Some people are realizing that Joe Biden has already switched sides. When Iran proxies were conducting attacks against our military bases in Iraq and Syria, his response was pathetic; he even warned some of the IRGC leaders that he was coming for one of the U.S. responses. His response to Iran’s attack on Israel was lukewarm; after all, they weren’t really successful. Although sanctions have been levied on Iran, Republicans are saying that Biden is not enforcing the existing measures.

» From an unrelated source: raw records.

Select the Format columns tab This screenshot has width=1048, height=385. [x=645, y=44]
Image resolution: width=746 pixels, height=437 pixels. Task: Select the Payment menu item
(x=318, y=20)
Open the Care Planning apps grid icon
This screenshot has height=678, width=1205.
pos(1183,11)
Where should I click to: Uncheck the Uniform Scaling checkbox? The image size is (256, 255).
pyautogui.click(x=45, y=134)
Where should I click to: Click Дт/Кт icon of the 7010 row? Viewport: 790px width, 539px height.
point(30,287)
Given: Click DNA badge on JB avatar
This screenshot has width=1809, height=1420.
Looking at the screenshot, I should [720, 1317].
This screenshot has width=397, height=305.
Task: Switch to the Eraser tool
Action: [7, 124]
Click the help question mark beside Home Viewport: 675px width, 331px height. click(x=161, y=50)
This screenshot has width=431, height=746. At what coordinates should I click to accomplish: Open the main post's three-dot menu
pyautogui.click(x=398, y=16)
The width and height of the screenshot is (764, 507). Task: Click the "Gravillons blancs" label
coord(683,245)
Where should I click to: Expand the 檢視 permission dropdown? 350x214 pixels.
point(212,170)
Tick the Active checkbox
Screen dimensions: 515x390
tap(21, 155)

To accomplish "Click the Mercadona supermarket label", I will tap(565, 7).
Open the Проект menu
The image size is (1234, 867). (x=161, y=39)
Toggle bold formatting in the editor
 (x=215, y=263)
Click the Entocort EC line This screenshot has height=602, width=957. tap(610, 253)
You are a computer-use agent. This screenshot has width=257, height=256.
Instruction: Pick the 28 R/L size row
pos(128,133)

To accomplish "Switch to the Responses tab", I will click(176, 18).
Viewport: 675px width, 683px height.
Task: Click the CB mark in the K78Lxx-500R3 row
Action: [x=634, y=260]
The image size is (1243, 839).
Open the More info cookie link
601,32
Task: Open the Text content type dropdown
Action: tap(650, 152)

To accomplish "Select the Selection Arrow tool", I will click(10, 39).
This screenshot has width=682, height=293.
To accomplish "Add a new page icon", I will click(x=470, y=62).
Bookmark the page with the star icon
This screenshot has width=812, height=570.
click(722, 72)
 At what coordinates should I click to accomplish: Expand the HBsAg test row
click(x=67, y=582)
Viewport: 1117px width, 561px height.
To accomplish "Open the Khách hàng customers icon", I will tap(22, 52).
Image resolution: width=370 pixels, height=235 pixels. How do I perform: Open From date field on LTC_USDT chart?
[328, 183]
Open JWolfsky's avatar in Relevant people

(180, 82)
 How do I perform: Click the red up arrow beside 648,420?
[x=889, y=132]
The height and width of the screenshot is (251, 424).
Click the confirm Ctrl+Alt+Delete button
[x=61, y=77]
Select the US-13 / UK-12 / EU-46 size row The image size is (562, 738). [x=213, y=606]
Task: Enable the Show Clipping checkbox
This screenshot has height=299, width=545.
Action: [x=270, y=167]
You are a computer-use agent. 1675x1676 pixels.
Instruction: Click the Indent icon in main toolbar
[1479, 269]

What would Iran and the U.S. have to gain by becoming allies? For one, it’s no secret that the U.S. has tried to find a way out of involvement in the Middle East for years. Why not let Iran take over? They already are close to having a nuclear bomb, so any efforts to stop them from using it are futile (as they were from the start). Although Arab leadership was beginning to show some promise in the area with the Abraham Accords, Biden tried to ignore the agreement; he has avoided referring to it by name, since it was an achievement of Donald Trump. Also, I suggest that they might have secretly been hoping that rather than a collection of Arab countries sharing a leadership role, they were rooting for Iran to step in.

Remember the JCPOA and Robert Malley? Negotiations with Iran were abandoned even before the Gaza war. I suspect that they realized they could align with Iran without a formal agreement in place, especially since they’ve given up on stopping Iran’s development of a nuclear weapon.

The message is clear and becoming clearer every day:

The U.S. and Iran have become allies; Israel, you’re on your own.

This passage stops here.